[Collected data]
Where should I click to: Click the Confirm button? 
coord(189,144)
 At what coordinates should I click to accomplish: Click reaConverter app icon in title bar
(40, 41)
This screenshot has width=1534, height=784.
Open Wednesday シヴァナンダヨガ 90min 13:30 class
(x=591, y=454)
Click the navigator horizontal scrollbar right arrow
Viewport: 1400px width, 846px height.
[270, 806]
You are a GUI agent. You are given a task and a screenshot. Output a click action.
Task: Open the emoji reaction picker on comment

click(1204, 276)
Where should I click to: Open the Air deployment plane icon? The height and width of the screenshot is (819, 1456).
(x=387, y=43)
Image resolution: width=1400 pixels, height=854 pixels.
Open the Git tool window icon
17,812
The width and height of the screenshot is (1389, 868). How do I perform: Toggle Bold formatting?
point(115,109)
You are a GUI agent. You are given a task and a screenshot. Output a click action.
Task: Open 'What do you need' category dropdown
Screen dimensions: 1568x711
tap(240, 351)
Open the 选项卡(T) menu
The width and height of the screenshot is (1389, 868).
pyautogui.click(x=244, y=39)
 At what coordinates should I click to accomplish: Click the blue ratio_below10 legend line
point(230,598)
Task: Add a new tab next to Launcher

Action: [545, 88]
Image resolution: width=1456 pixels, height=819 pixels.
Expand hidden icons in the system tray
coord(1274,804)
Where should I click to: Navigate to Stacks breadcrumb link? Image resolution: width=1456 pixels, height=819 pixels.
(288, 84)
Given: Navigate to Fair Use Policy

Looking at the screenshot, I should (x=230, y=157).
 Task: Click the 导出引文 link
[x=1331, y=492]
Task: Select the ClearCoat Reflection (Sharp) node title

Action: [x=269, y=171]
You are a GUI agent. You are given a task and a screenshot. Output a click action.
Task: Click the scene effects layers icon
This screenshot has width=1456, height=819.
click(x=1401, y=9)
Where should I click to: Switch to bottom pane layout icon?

**Task details**
Your task is to repeat the entries exactly.

**Written reply**
Where should I click to: Click the Confirm button? 
coord(189,144)
 At what coordinates should I click to accomplish: Click reaConverter app icon in title bar
(40, 41)
This screenshot has width=1534, height=784.
Open Wednesday シヴァナンダヨガ 90min 13:30 class
(x=591, y=454)
Click the navigator horizontal scrollbar right arrow
Viewport: 1400px width, 846px height.
[270, 806]
You are a GUI agent. You are given a task and a screenshot. Output a click action.
Task: Open the emoji reaction picker on comment

click(1204, 276)
Where should I click to: Open the Air deployment plane icon? The height and width of the screenshot is (819, 1456).
(x=387, y=43)
Image resolution: width=1400 pixels, height=854 pixels.
Open the Git tool window icon
17,812
The width and height of the screenshot is (1389, 868). How do I perform: Toggle Bold formatting?
point(115,109)
You are a GUI agent. You are given a task and a screenshot. Output a click action.
Task: Open 'What do you need' category dropdown
Screen dimensions: 1568x711
tap(240, 351)
Open the 选项卡(T) menu
The width and height of the screenshot is (1389, 868).
pyautogui.click(x=244, y=39)
 At what coordinates should I click to accomplish: Click the blue ratio_below10 legend line
point(230,598)
Task: Add a new tab next to Launcher

Action: [545, 88]
Image resolution: width=1456 pixels, height=819 pixels.
Expand hidden icons in the system tray
coord(1274,804)
Where should I click to: Navigate to Stacks breadcrumb link? Image resolution: width=1456 pixels, height=819 pixels.
(288, 84)
Given: Navigate to Fair Use Policy

Looking at the screenshot, I should (x=230, y=157).
 Task: Click the 导出引文 link
[x=1331, y=492]
Task: Select the ClearCoat Reflection (Sharp) node title

Action: [x=269, y=171]
You are a GUI agent. You are given a task and a screenshot. Output a click action.
Task: Click the scene effects layers icon
This screenshot has width=1456, height=819.
click(x=1401, y=9)
Where should I click to: Switch to bottom pane layout icon?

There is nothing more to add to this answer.